Sloan may have liked the Florida living and the new facility, but he didn't like what the Gator program had become after 8-19 and 7-21 seasons under John Lotz in 1978-79 and 1979-80. Only three of Lotz's players were around last season, and Florida now has one of the youngest teams in the country—four sophomores, eight freshmen—mainly because Sloan wanted to play with his people.
"There's a combination of reasons nobody [from Lotz's teams] is here," says Sloan. "Some lost interest in playing, and I lost interest in some. I wanted players who wanted to be at the University of Florida. I have them now." Among those who left were Reggie Hannah, a big-time center who transferred to South Alabama, and Grandholm, who transferred to South Florida.
Grandholm says Sloan didn't pressure him to leave, though the coach didn't encourage him to stay, either. Grandholm left, he says, primarily because he wanted some "juice" he just wasn't getting in Gainesville. "I'm from Indiana," he says, which is enough when the subject is high school basketball. "I played before 8,500 in the gym at Elkhart Central High all the time. I played in front of more than 15,000 in the state Final Four at Market Square Arena in Indianapolis. Plus, I'd come to Florida to play for John Lotz. When he was fired and Coach Sloan came in, it just didn't seem like the right place for me anymore."
But USF is the right place for Grandholm, as it is for Grier, who had 42 points, 10 assists and 14 rebounds in the Florida Four tournament. "We really didn't know what a big-time program was before Coach Rose came," says Grier, USF's alltime leading scorer. "I thought everything was great here even though we were losing. I thought that was the way programs were run, and so be it. I found out differently. The main thing we lacked that Coach Rose gave us was mental toughness."
Still, things aren't perfect in Grier's world these days. A native of Port Chester, N.Y., he has had to do without his favorite TV show, The Honeymooners, in Tampa. "Man, I miss ol' Ralph and Norton every night," he says.

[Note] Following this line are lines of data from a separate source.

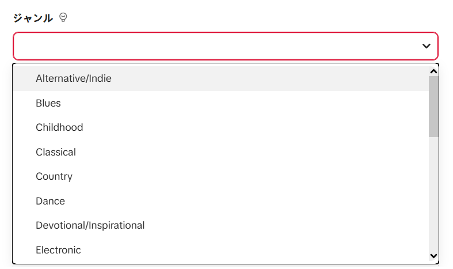
Task: Click the scrollbar up arrow
Action: click(433, 71)
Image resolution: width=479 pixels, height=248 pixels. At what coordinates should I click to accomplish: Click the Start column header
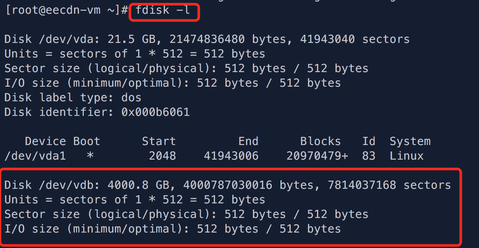[159, 141]
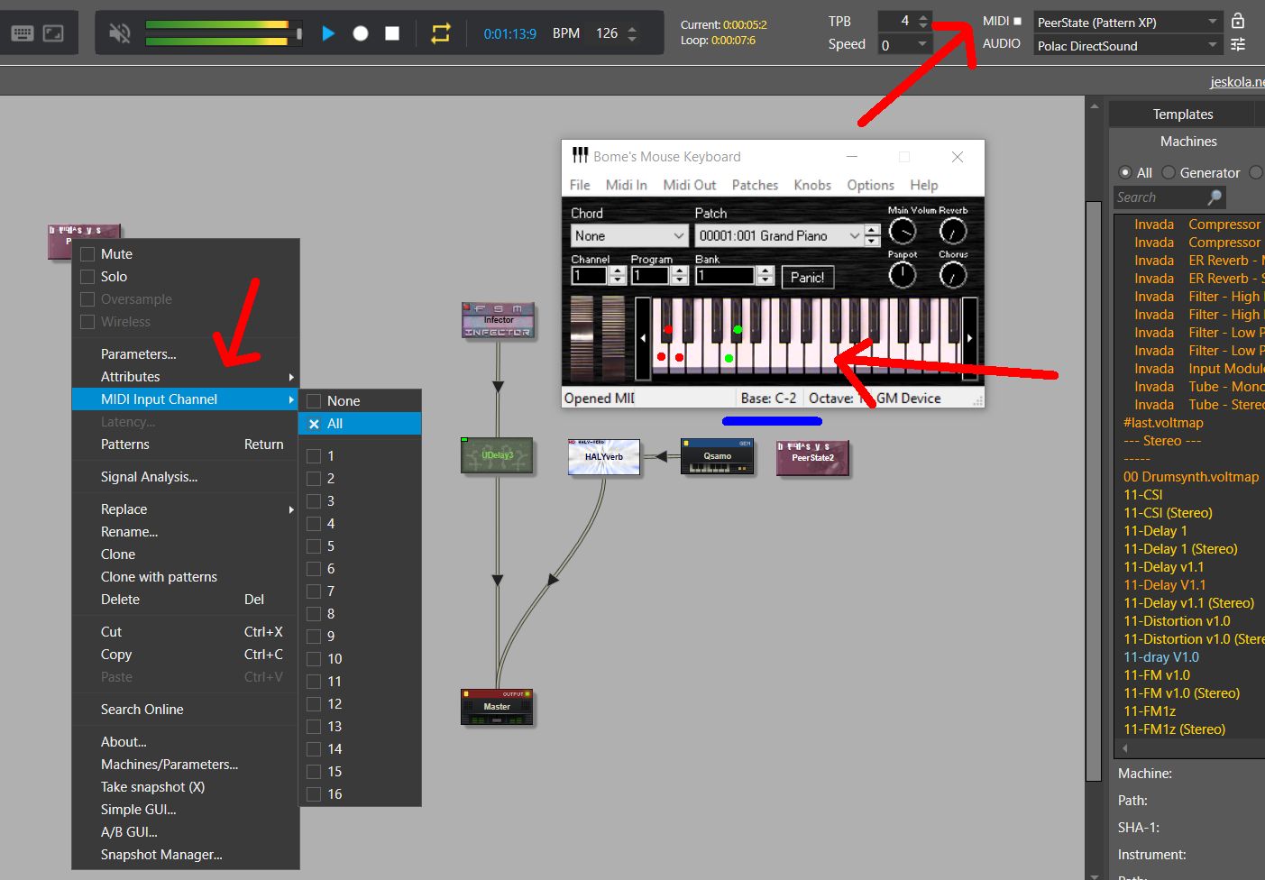Click the Play button in transport bar
Viewport: 1265px width, 880px height.
click(x=328, y=33)
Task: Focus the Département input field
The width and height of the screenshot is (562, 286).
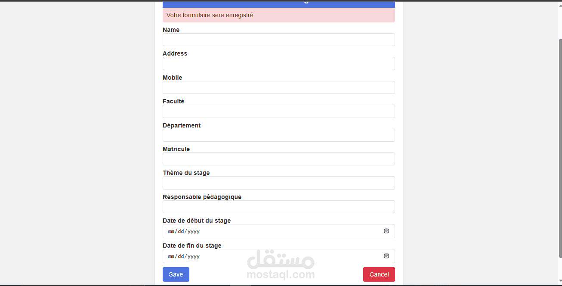Action: (x=279, y=135)
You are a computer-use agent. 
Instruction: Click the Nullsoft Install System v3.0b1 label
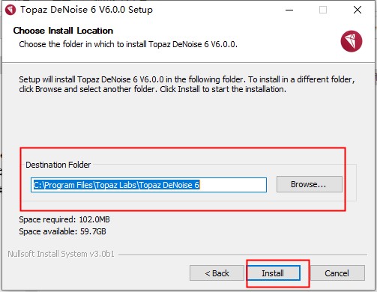tap(61, 254)
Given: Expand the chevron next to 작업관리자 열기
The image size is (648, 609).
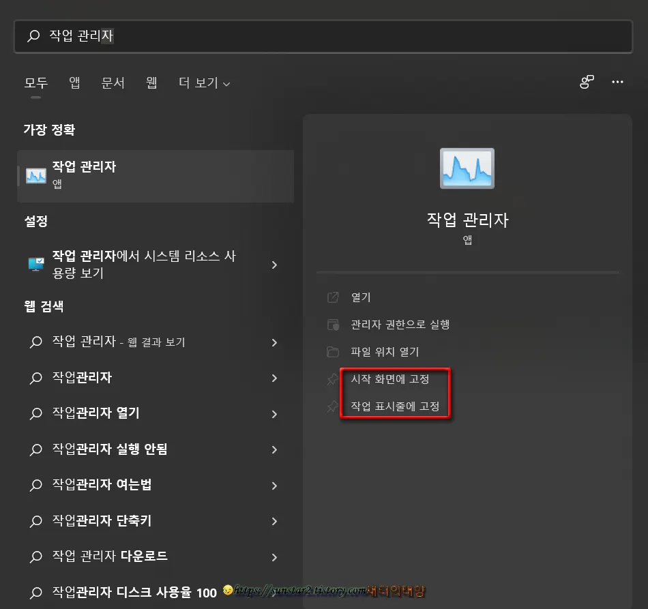Looking at the screenshot, I should click(x=276, y=413).
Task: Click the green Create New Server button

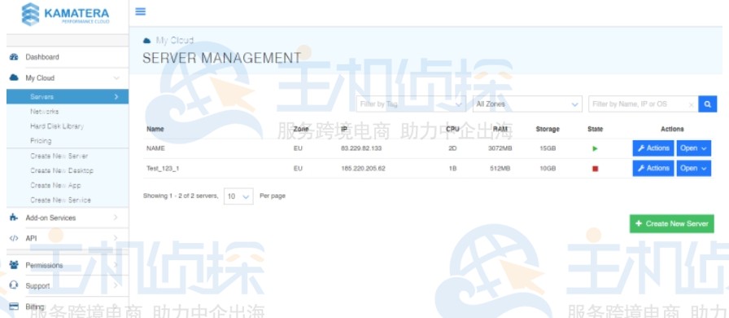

Rose's inspiration comes not from television but from sources as diverse as the Bible and the novels of Robert Ludlum. In analyzing USF's rising stature, he calls on another favorite, the Peanuts cartoon strip in which Lucy advises Charlie Brown at her 5¢ psychiatry stand. "Lucy tells Charlie that life is like a big cruise ship," says Rose, "and some people have their chairs at the front of the boat looking forward, and some have their chairs at the back of the boat looking backward. Then she says, 'Which way are you looking, Charlie Brown?' And he says, 'Heck, I can't even get my chair unfolded.' Well, I like to think that right now we've just got the chair unfolded and we're ready to move it."
And, when he says that, he could be speaking for the three other Florida schools as well.